Microsoft Corp. looks set to report flat or lower demand for its flagship Windows product on Thursday, a victim of limp personal computer sales, casting a shadow over otherwise strong earnings in a troubled global economy.
The world's largest software maker generally meets or beats Wall Street's profit forecasts -- as it has for the last nine quarters -- but investors tend to focus on Windows sales, which have dropped for the last three quarters when compared to year-ago figures.
In each of those three quarters, Microsoft shares have drifted lower in the days or weeks following earnings.
It's a seasonally soft quarter for them, said Kim Forrest, senior analyst at Fort Pitt Capital Group, which holds Microsoft shares. I want to hear comments on what will happen to the PC market. I expect little or no growth from the consumer. I just want to know that companies are still spending.
Global PC sales rose only 3.2 percent last quarter, according to research firm Gartner, propped up by emerging markets such as China. In the United States and Europe, consumers are reluctant to buy new PCs, or are lining up to buy Apple Inc's iPad instead.
Microsoft is shielded from the consumer slowdown partly because its core corporate customers are still spending money on new technology.
Strong results and a buoyant outlook from chipmaker Intel Corp on Tuesday also suggest that PC demand is not as weak as some fear.
The fact that PC sales are slow -- especially in the United States and Europe -- is no secret. The question is how much investors have already factored that into Microsoft's performance.
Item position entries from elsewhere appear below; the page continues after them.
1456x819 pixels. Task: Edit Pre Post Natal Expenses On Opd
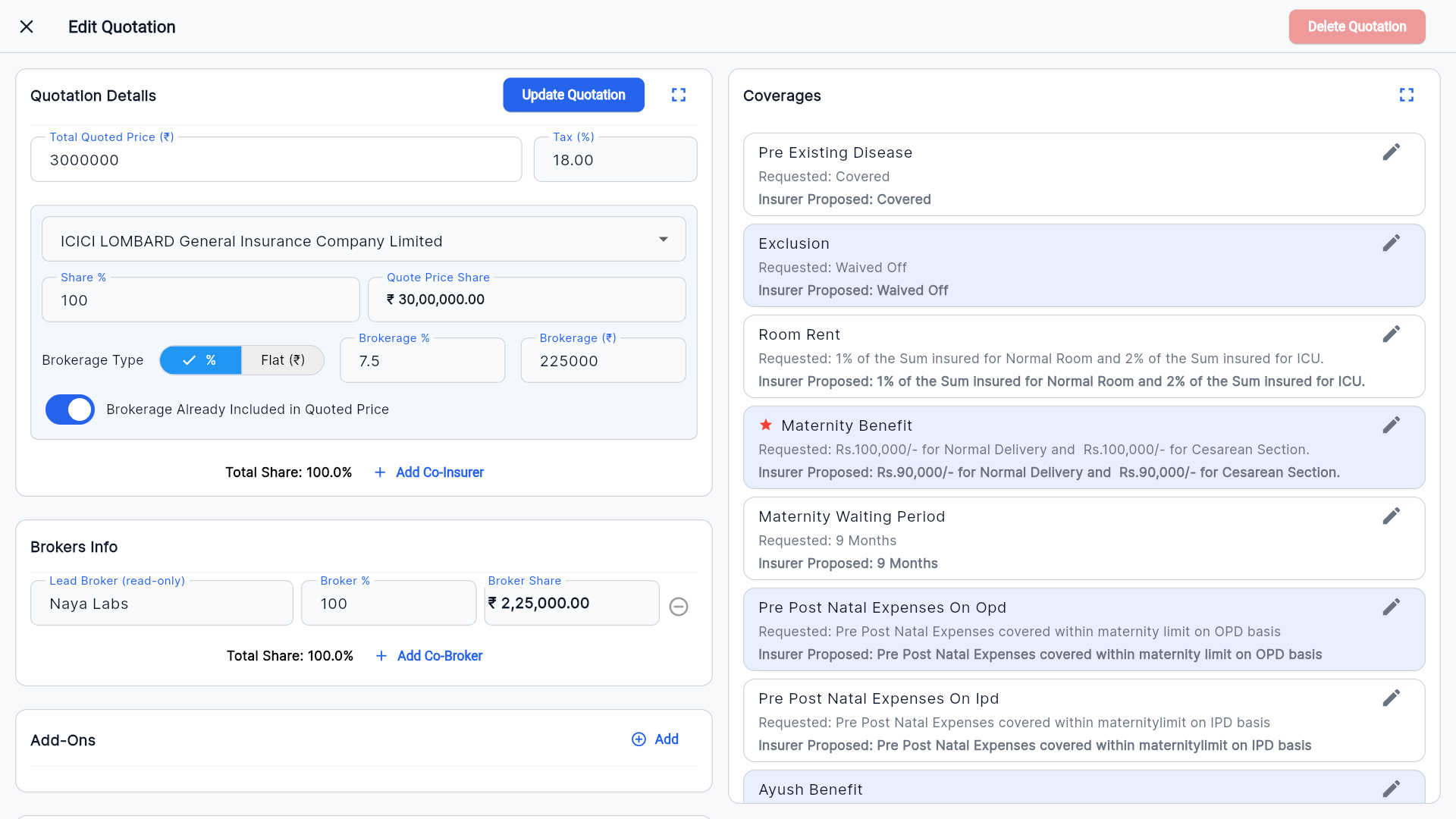pyautogui.click(x=1391, y=607)
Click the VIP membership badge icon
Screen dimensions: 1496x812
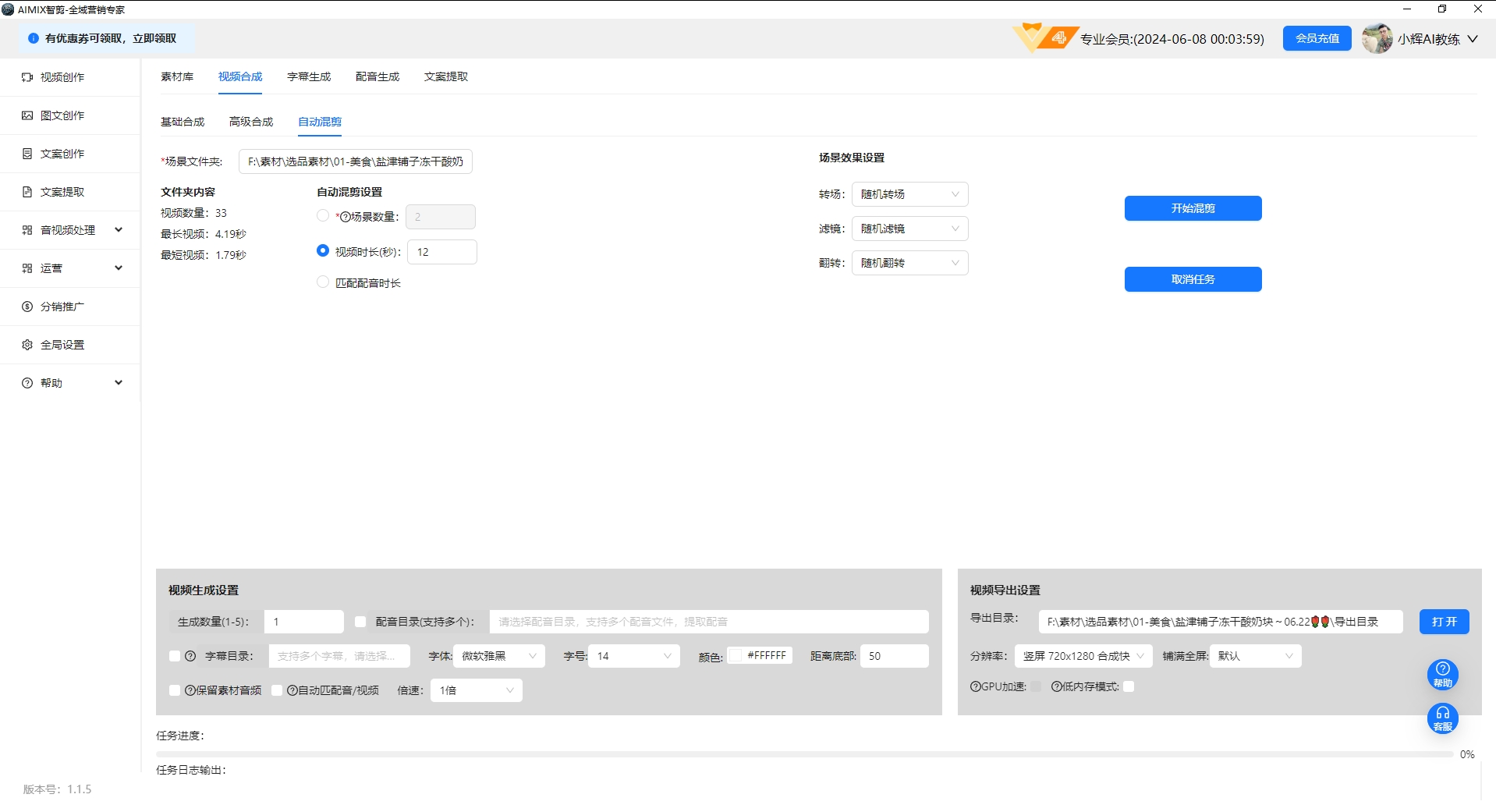[x=1045, y=37]
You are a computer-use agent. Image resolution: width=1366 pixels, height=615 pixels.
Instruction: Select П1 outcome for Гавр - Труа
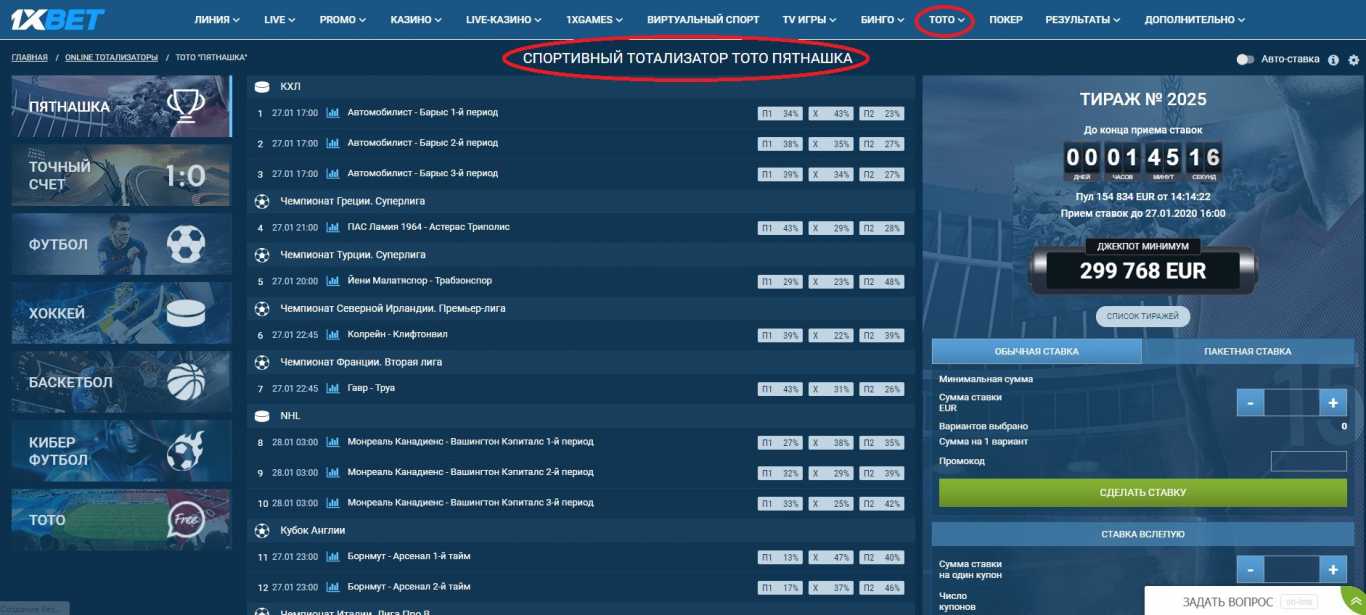pyautogui.click(x=779, y=389)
The company's shares are up 7 percent from 12 months ago, slightly ahead of the Nasdaq composite index's gain, closing at $27.13 on Wednesday. But the stock is still stuck in the $20-$30 range, as it has been for most of the past 10 years.
Wall Street expects Microsoft to report a profit of 68 cents per share for its first quarter of fiscal 2012, up from 62 cents a year ago. Analysts are looking for sales to rise 6 percent to $17.2 billion.
The sales increase is likely to come from the unit which sells Microsoft's Office suite of applications -- now the company's biggest-selling product -- and the entertainment and devices unit, which makes the popular Xbox game console and Kinect hands-free game system.
Its server and tools unit -- which sells server software that powers data centers and cloud computing infrastructure -- is also growing strongly.
The black spot on Microsoft's report card is always its online services unit -- which includes the MSN portal and Bing search engine -- which has lost more than $8 billion in five years and shows no sign of stopping the bleeding, as Microsoft invests heavily to catch up with market leader Google Inc.
Aside from hints on the state of the PC market, investors will be listening for Microsoft's plans to integrate Skype into its products, after its $8.5 billion deal to buy the online chat service closed last week.
Any word on other possible deals would be eagerly received. Last month Reuters reported Microsoft might be looking at a second attempt to buy ailing Internet giant Yahoo Inc.
Microsoft is also likely to detail plans for its latest assault on the smartphone market soon. The first phones from its partnership with Nokia are expected on the market in the next two months.
On top of that, investors will welcome any news on the development of Windows 8 -- the code name for its new operating system -- which is set to hit the market next year and will represent Microsoft's charge into the tablet market.